** Data follows **

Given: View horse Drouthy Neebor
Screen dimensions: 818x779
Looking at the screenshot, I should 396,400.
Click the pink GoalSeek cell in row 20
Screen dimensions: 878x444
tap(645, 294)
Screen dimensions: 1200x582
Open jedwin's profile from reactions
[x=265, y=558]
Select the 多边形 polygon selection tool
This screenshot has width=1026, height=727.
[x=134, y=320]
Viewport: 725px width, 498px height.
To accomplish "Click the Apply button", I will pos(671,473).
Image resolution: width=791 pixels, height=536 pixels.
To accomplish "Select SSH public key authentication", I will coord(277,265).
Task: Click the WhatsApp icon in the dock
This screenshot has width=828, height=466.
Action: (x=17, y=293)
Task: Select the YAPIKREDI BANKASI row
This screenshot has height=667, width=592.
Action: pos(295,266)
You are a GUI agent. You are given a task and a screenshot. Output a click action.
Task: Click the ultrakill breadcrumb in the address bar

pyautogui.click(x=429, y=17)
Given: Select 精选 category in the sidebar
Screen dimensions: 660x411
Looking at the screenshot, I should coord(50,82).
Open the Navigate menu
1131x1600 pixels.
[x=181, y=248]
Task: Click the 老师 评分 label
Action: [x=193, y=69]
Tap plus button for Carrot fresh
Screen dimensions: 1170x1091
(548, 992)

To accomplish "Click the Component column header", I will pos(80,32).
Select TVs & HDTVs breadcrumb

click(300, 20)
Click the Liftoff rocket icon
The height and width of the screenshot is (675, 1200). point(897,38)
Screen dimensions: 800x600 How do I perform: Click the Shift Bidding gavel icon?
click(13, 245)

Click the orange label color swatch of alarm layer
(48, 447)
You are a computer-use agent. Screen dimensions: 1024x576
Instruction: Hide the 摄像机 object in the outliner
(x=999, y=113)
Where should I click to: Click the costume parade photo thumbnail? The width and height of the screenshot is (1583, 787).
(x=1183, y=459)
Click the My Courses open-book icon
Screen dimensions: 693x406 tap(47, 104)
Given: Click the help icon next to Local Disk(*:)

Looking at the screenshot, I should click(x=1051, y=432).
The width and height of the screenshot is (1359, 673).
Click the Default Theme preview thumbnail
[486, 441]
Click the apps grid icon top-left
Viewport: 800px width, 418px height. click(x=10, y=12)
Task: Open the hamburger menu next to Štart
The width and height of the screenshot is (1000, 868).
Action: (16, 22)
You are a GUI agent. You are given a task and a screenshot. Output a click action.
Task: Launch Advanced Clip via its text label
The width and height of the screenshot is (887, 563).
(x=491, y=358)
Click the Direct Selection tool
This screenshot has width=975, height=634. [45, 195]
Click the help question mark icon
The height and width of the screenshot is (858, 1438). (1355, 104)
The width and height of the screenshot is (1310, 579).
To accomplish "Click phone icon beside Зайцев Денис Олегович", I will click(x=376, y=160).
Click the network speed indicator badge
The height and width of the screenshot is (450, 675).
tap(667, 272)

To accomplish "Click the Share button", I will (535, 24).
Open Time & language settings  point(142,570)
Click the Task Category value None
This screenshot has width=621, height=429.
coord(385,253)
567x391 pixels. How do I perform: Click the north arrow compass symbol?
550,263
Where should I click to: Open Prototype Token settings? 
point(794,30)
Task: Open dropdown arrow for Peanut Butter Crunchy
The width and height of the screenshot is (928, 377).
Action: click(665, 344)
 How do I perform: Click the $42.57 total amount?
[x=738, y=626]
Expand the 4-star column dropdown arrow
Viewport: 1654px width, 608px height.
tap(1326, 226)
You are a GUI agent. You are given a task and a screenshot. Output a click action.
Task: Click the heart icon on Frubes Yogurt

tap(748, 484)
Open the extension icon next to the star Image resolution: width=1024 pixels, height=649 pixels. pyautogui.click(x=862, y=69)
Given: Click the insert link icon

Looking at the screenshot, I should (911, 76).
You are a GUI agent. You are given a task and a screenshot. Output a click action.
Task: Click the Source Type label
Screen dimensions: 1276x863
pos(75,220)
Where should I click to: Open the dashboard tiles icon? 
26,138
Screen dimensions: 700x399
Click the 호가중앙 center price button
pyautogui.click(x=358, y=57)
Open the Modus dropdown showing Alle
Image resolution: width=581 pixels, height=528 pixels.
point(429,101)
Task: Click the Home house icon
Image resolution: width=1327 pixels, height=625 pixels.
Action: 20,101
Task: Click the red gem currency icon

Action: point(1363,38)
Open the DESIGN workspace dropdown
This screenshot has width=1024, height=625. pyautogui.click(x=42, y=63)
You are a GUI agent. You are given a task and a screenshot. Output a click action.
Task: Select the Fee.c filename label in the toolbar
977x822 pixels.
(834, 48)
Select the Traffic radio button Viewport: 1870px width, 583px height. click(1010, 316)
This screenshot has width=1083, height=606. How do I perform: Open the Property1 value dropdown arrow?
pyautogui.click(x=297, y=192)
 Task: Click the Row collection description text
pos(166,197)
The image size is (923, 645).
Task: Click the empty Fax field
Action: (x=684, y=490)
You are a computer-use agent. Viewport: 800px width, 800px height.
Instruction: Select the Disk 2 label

** End of Data **

--- What you are asked to do ---
Would you transcribe all of the data, keeping each line exact?

--- Completed task ---
Given: View horse Drouthy Neebor
Screen dimensions: 818x779
Looking at the screenshot, I should 396,400.
Click the pink GoalSeek cell in row 20
Screen dimensions: 878x444
tap(645, 294)
Screen dimensions: 1200x582
Open jedwin's profile from reactions
[x=265, y=558]
Select the 多边形 polygon selection tool
This screenshot has width=1026, height=727.
[x=134, y=320]
Viewport: 725px width, 498px height.
To accomplish "Click the Apply button", I will pos(671,473).
Image resolution: width=791 pixels, height=536 pixels.
To accomplish "Select SSH public key authentication", I will coord(277,265).
Task: Click the WhatsApp icon in the dock
This screenshot has width=828, height=466.
Action: (x=17, y=293)
Task: Select the YAPIKREDI BANKASI row
This screenshot has height=667, width=592.
Action: pos(295,266)
You are a GUI agent. You are given a task and a screenshot. Output a click action.
Task: Click the ultrakill breadcrumb in the address bar

pyautogui.click(x=429, y=17)
Given: Select 精选 category in the sidebar
Screen dimensions: 660x411
Looking at the screenshot, I should coord(50,82).
Open the Navigate menu
1131x1600 pixels.
[x=181, y=248]
Task: Click the 老师 评分 label
Action: [x=193, y=69]
Tap plus button for Carrot fresh
Screen dimensions: 1170x1091
(548, 992)

To accomplish "Click the Component column header", I will pos(80,32).
Select TVs & HDTVs breadcrumb

click(300, 20)
Click the Liftoff rocket icon
The height and width of the screenshot is (675, 1200). point(897,38)
Screen dimensions: 800x600 How do I perform: Click the Shift Bidding gavel icon?
click(13, 245)

Click the orange label color swatch of alarm layer
(48, 447)
You are a computer-use agent. Screen dimensions: 1024x576
Instruction: Hide the 摄像机 object in the outliner
(x=999, y=113)
Where should I click to: Click the costume parade photo thumbnail? The width and height of the screenshot is (1583, 787).
(x=1183, y=459)
Click the My Courses open-book icon
Screen dimensions: 693x406 tap(47, 104)
Given: Click the help icon next to Local Disk(*:)

Looking at the screenshot, I should click(x=1051, y=432).
The width and height of the screenshot is (1359, 673).
Click the Default Theme preview thumbnail
[486, 441]
Click the apps grid icon top-left
Viewport: 800px width, 418px height. click(x=10, y=12)
Task: Open the hamburger menu next to Štart
The width and height of the screenshot is (1000, 868).
Action: (16, 22)
You are a GUI agent. You are given a task and a screenshot. Output a click action.
Task: Launch Advanced Clip via its text label
The width and height of the screenshot is (887, 563).
(x=491, y=358)
Click the Direct Selection tool
This screenshot has width=975, height=634. [45, 195]
Click the help question mark icon
The height and width of the screenshot is (858, 1438). (1355, 104)
The width and height of the screenshot is (1310, 579).
To accomplish "Click phone icon beside Зайцев Денис Олегович", I will click(x=376, y=160).
Click the network speed indicator badge
The height and width of the screenshot is (450, 675).
tap(667, 272)

To accomplish "Click the Share button", I will (535, 24).
Open Time & language settings  point(142,570)
Click the Task Category value None
This screenshot has width=621, height=429.
coord(385,253)
567x391 pixels. How do I perform: Click the north arrow compass symbol?
550,263
Where should I click to: Open Prototype Token settings? 
point(794,30)
Task: Open dropdown arrow for Peanut Butter Crunchy
The width and height of the screenshot is (928, 377).
Action: click(665, 344)
 How do I perform: Click the $42.57 total amount?
[x=738, y=626]
Expand the 4-star column dropdown arrow
Viewport: 1654px width, 608px height.
tap(1326, 226)
You are a GUI agent. You are given a task and a screenshot. Output a click action.
Task: Click the heart icon on Frubes Yogurt

tap(748, 484)
Open the extension icon next to the star Image resolution: width=1024 pixels, height=649 pixels. pyautogui.click(x=862, y=69)
Given: Click the insert link icon

Looking at the screenshot, I should (911, 76).
You are a GUI agent. You are given a task and a screenshot. Output a click action.
Task: Click the Source Type label
Screen dimensions: 1276x863
pos(75,220)
Where should I click to: Open the dashboard tiles icon? 
26,138
Screen dimensions: 700x399
Click the 호가중앙 center price button
pyautogui.click(x=358, y=57)
Open the Modus dropdown showing Alle
Image resolution: width=581 pixels, height=528 pixels.
point(429,101)
Task: Click the Home house icon
Image resolution: width=1327 pixels, height=625 pixels.
Action: 20,101
Task: Click the red gem currency icon

Action: point(1363,38)
Open the DESIGN workspace dropdown
This screenshot has width=1024, height=625. pyautogui.click(x=42, y=63)
You are a GUI agent. You are given a task and a screenshot. Output a click action.
Task: Select the Fee.c filename label in the toolbar
977x822 pixels.
(834, 48)
Select the Traffic radio button Viewport: 1870px width, 583px height. click(1010, 316)
This screenshot has width=1083, height=606. How do I perform: Open the Property1 value dropdown arrow?
pyautogui.click(x=297, y=192)
 Task: Click the Row collection description text
pos(166,197)
The image size is (923, 645).
Task: Click the empty Fax field
Action: (x=684, y=490)
You are a computer-use agent. Viewport: 800px width, 800px height.
Instruction: Select the Disk 2 label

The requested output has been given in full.